TEXT:
This is the first in a series of interviews bringing together stakeholder perspectives on what an efficient peer review process looks like…

Updated on August 5, 2021 6:00 PM


Craig_Raybould

Craig is Chief Operations Officer at Hindawi, managing teams responsible for the full article lifecycle. We spoke with him about Hindawi’s peer review processes and people.


Straive: How have you structured your JEO – do you have in-house team members working on peer review or is it entirely outsourced?

CR: Hindawi operate a mixed structure. The outsourced JEO is separated into three groups, with the team members supplied by Straive: an editorial screening team who check submissions, editorial assistants who ensure the peer review process goes smoothly, and a quality assurance team. All three teams have rules about when they need to escalate a situation to our internal staff - that might be to the editorial team if the question is content related, operations for a process question, or the research integrity team for ethical issues. We also do regular audits to maintain oversight of the whole workflow and that helps us to catch issues as early as possible, before they become real problems.

Straive: With all the effort that goes into making sure everyone has the best training and documentation, what do you see as the main benefit of outsourced JEO?

CR: The big issue for us is the simple question of scale. We anticipate having around 300 outsourced JEO staff by the end of 2021, which is just impractical for us to have in-house. It's not just the question of cost, though obviously outsourcing is less costly than on-shore hires, but also the HR practicalities of recruitment, training, retention, etc. The other benefit of outsourcing is that we have been able to spread our teams across multiple locations worldwide, which is great risk mitigation as well as allowing us to provide researchers with service pretty much around the clock.

Straive: You mention risk mitigation. What are the biggest challenges Hindawi is facing with peer review?

EXERCISE A:
According to the Hindawi interview, about how many outsourced JEO staff does Hindawi expect to have by the end of 2021?
EXERCISE B:
Write the next part of the Hindawi interview, picking up right after its last line.
The rows that follow have nothing to do with this.

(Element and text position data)
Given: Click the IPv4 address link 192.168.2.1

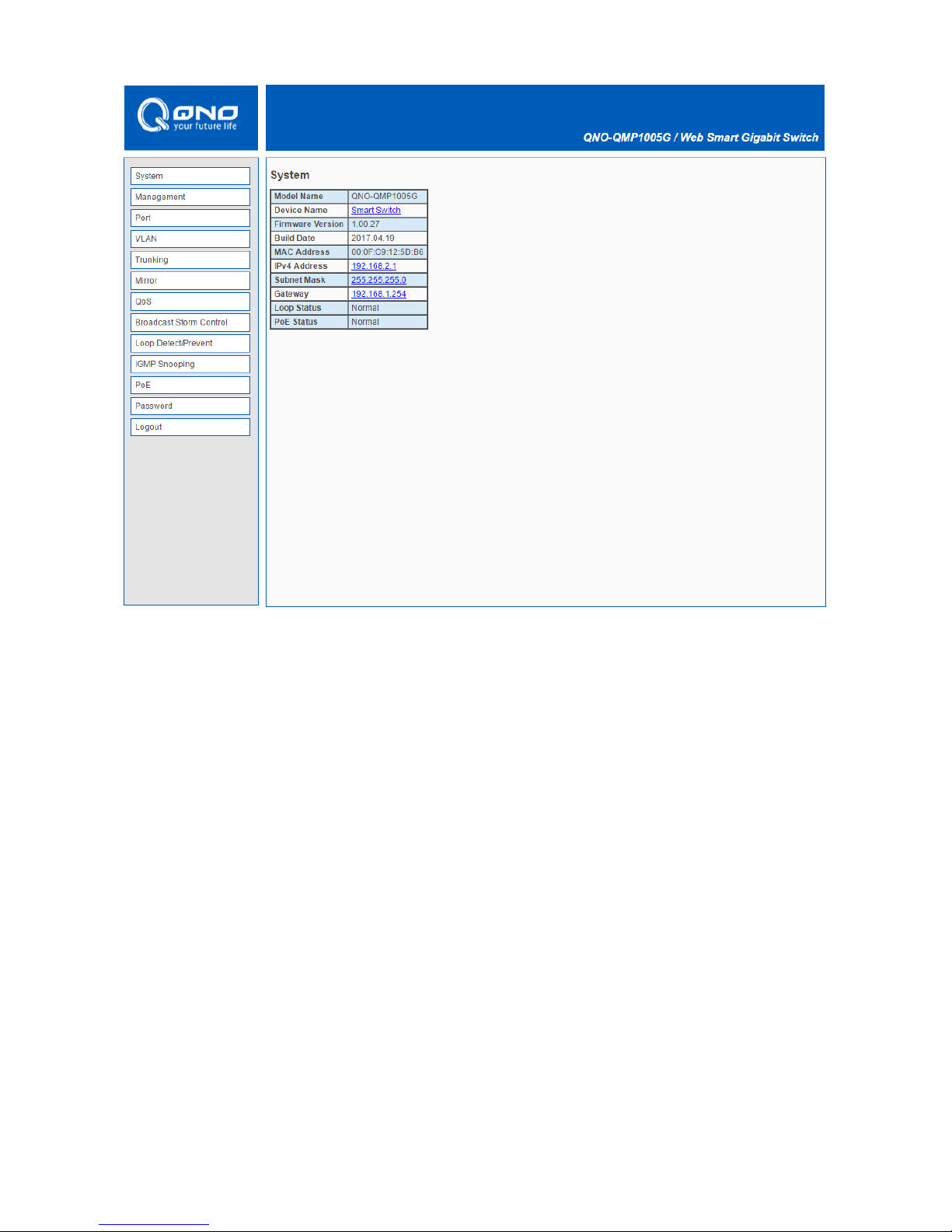Looking at the screenshot, I should 374,267.
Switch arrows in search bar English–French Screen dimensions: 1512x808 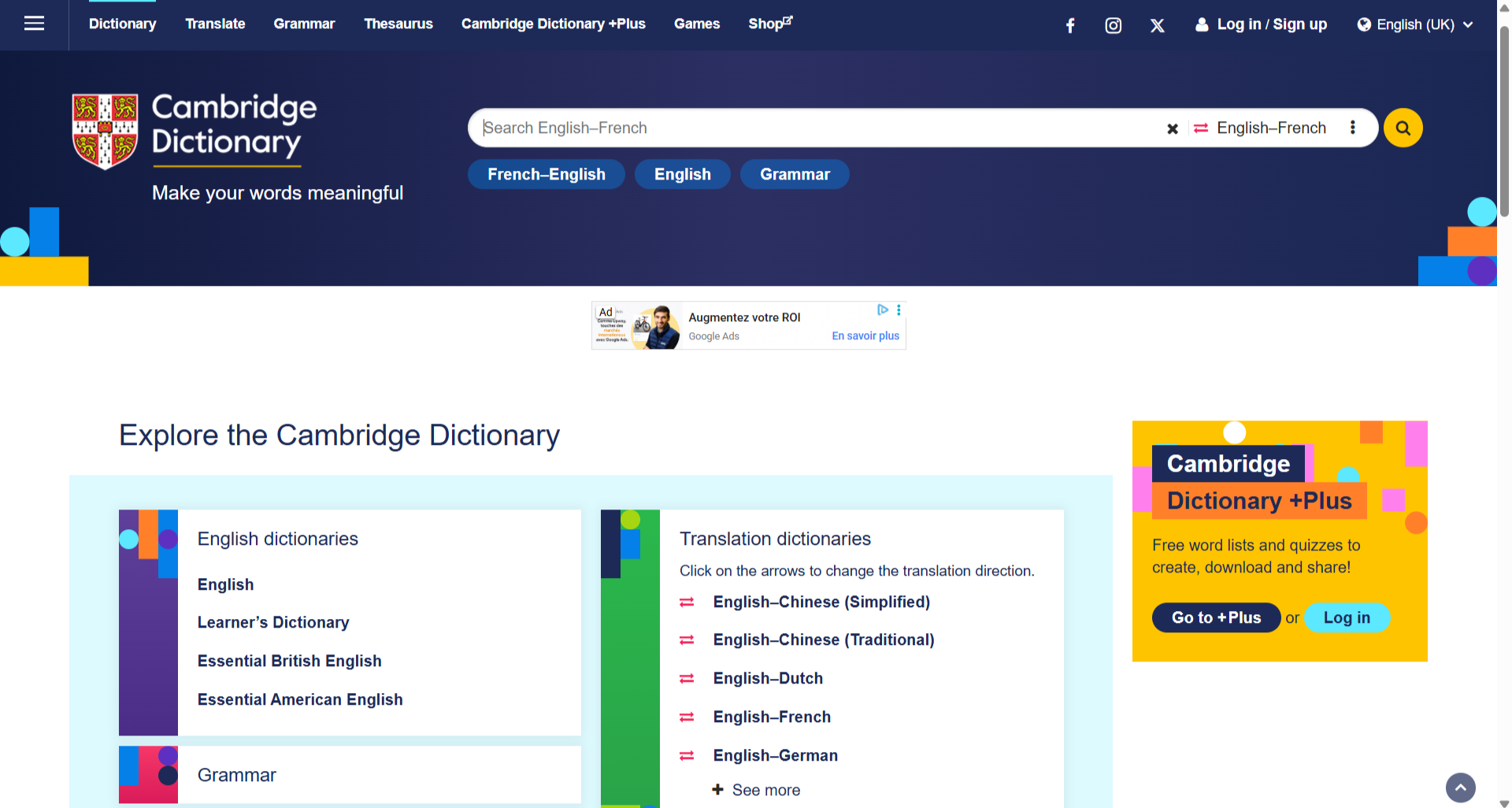1201,128
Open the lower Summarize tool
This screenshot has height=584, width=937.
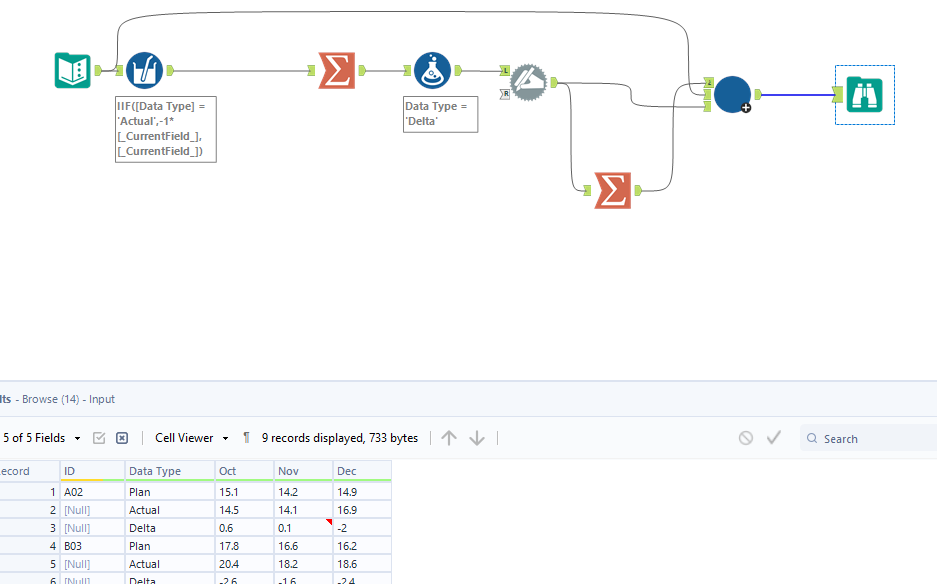613,190
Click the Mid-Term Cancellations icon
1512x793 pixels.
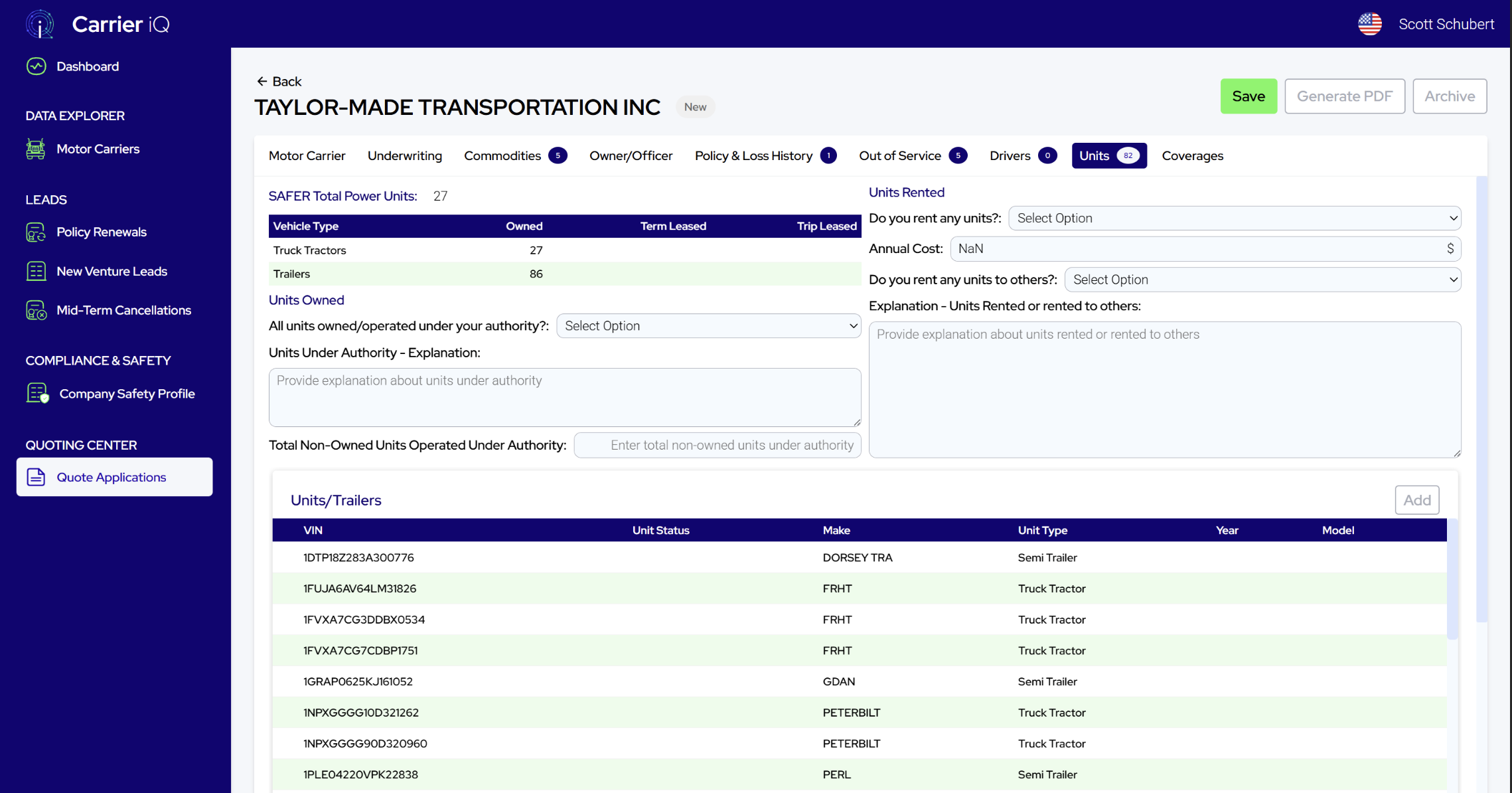point(36,310)

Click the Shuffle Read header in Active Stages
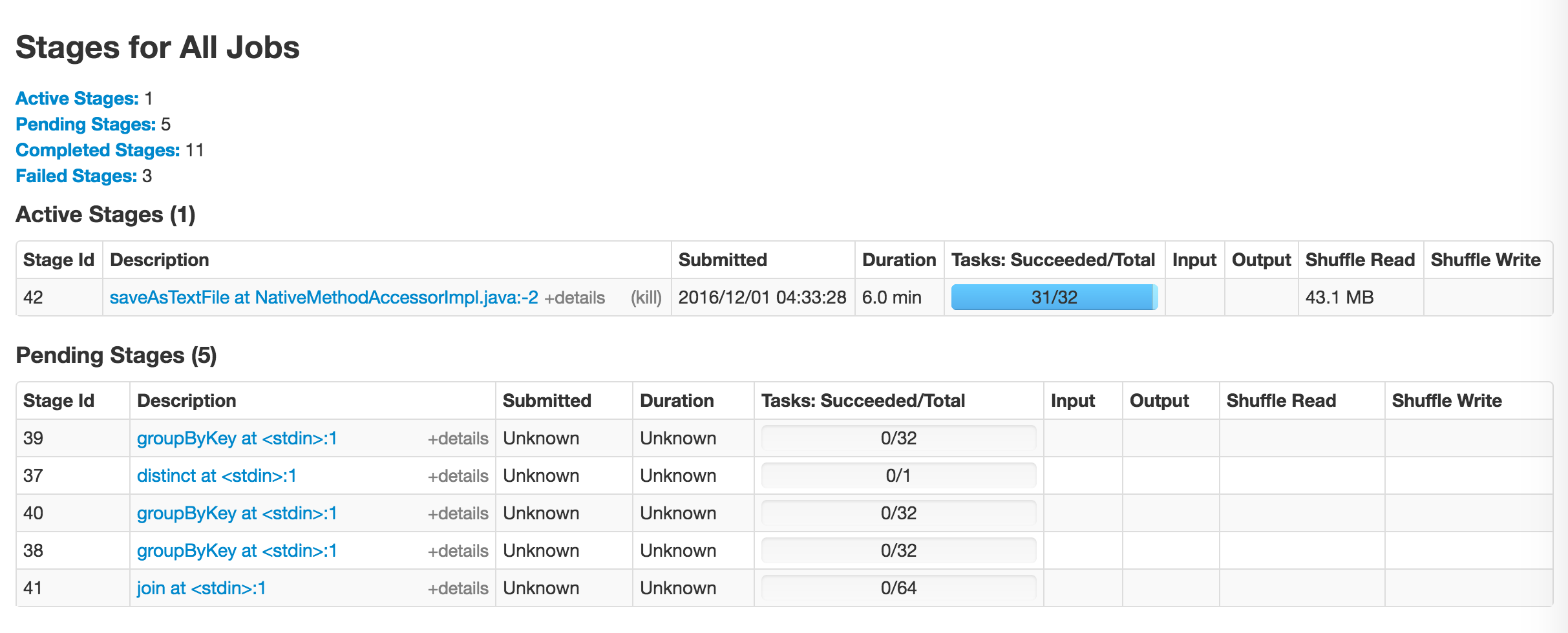coord(1360,260)
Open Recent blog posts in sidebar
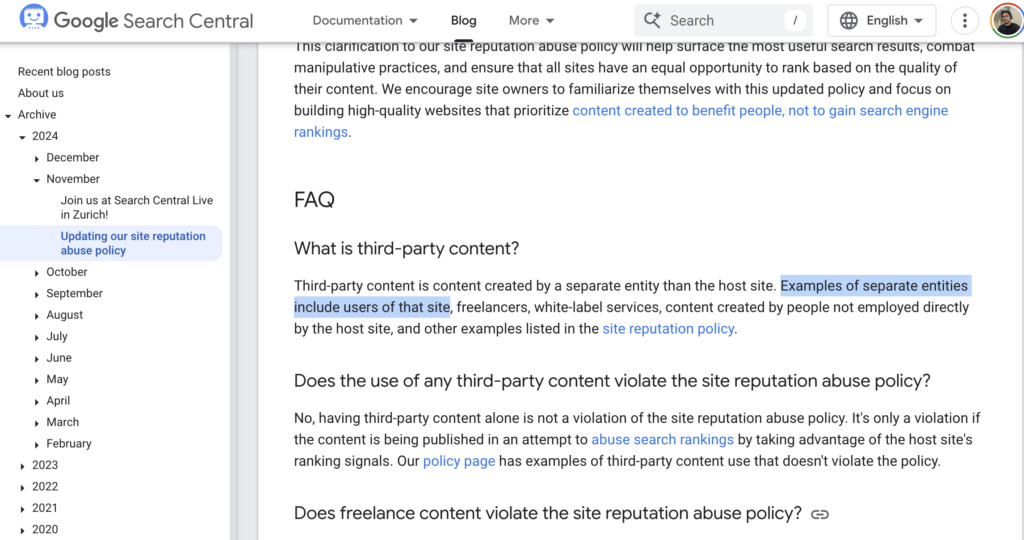The image size is (1024, 540). pos(64,72)
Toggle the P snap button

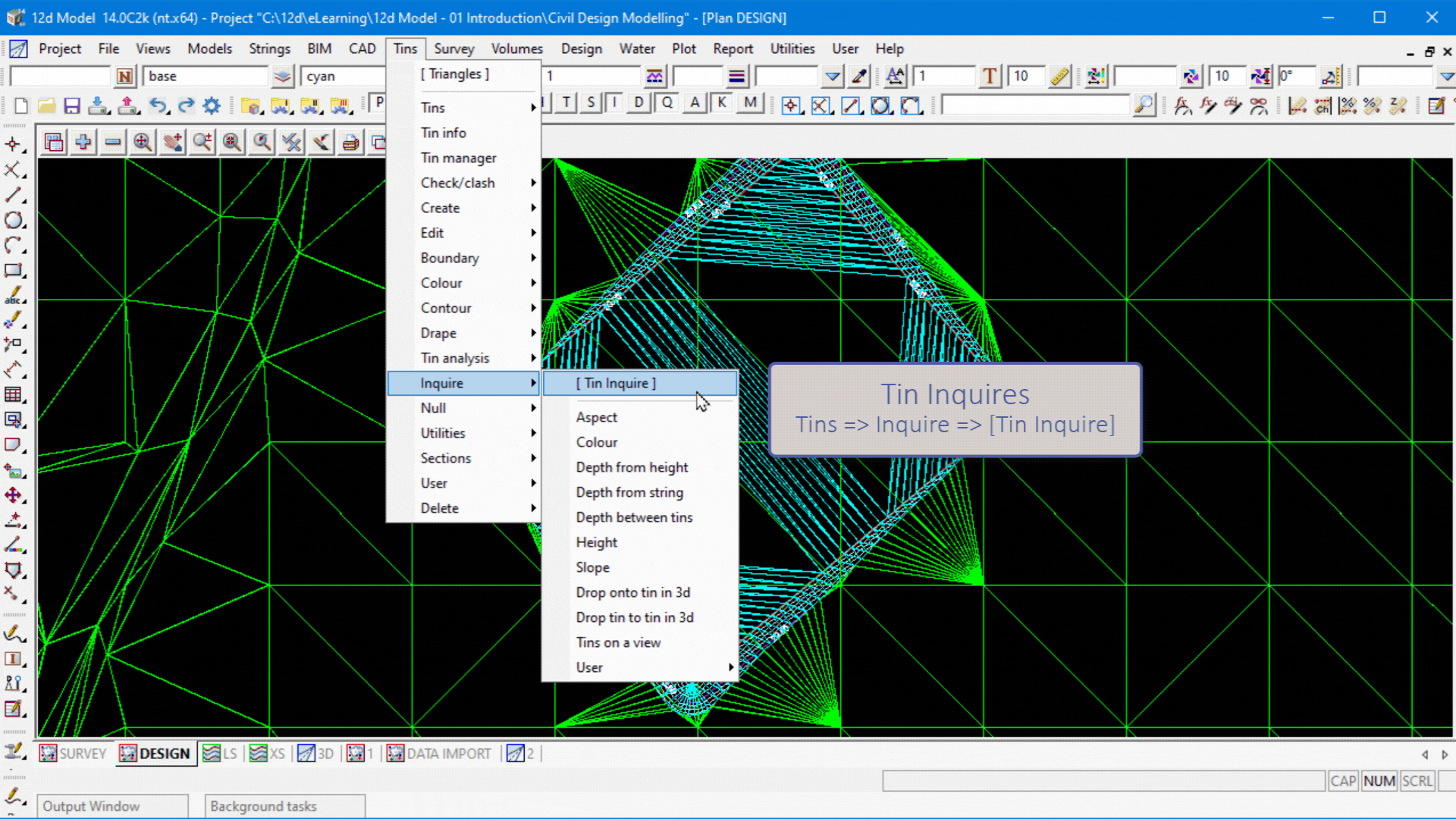(378, 102)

WRITTEN ANSWER A:
Around 300.

WRITTEN ANSWER B:
CR: Much like other publishers, avoiding backlogs by making sure that peer review is quick and efficient is always a challenge. Particularly where we rely on volunteer editors and reviewers, there's often a need to extend deadlines or manage nonresponses to messaging, both of which can create delays. Extending our pool of peer reviewers is a key part of efficiency, and we've chosen to work with Publons to help us do that.

Straive: Do you think there is a bigger role for technology in peer review, and is Hindawi planning to invest in it?

CR: Yes, we are heavily investing in the Phenom publishing tool suite, which includes peer review. We have around 40 staff members in a development team working on it, and our goal is to automate as much of the peer review process as possible to reduce editor and reviewer workload. For example, we have automated the technical checks that happen at submission. There are hundreds of features on our roadmap and wishlist, so we are also assessing third party tools that have the potential to be integrated with Phenom. The major challenge with some of the tools is not developing or integrating them, but training editors to interpret the reports the tools produce and make full use of their capabilities.

Straive: The pressure to grow market share and the desire among some journals to attract media attention for articles making big claims has led to some research integrity issues over the years. How would you like to see publishers address questions of research integrity, either during peer review or after publication?

CR: We have a dedicated research integrity team of six in-house staff, backed up with a team at Straive. The outsourced group help by undertaking the background investigation, pulling up email trails and so on, while the in-house team are responsible for decision making in integrity cases. Hindawi takes a really proactive approach to identifying research integrity issues as early as possible in the process, and ideally during the post-submission screening. One safeguard is that whenever an editor wants to accept an article for publication, the acceptance message will not be sent to the authors until after the JEO has checked the article and peer review process complies with our standards.

Many of the research integrity issues we come across are related to plagiarism. That might be identified at submission, but we do a second plagiarism check before acceptance, to pick up cases where authors have plagiarised a recently published article that wouldn't have been available for us to check at submission. It's not common, but it does happen.

A really difficult part of research integrity issues relates to the thresholds for what is deemed 'offensive'. Different editors have different ways of defining offense and there are limited mechanisms for picking this up automatically.

Straive: Do you think editors or JEO should edit reviewer reports when they contain offensive language?

CR: We do ask the JEO and our editors to edit reports if they find offensive language (e.g. swearing). In those cases we will simply remove the text, and escalate the changes to the in-house editorial team to review before the report is shared with the author.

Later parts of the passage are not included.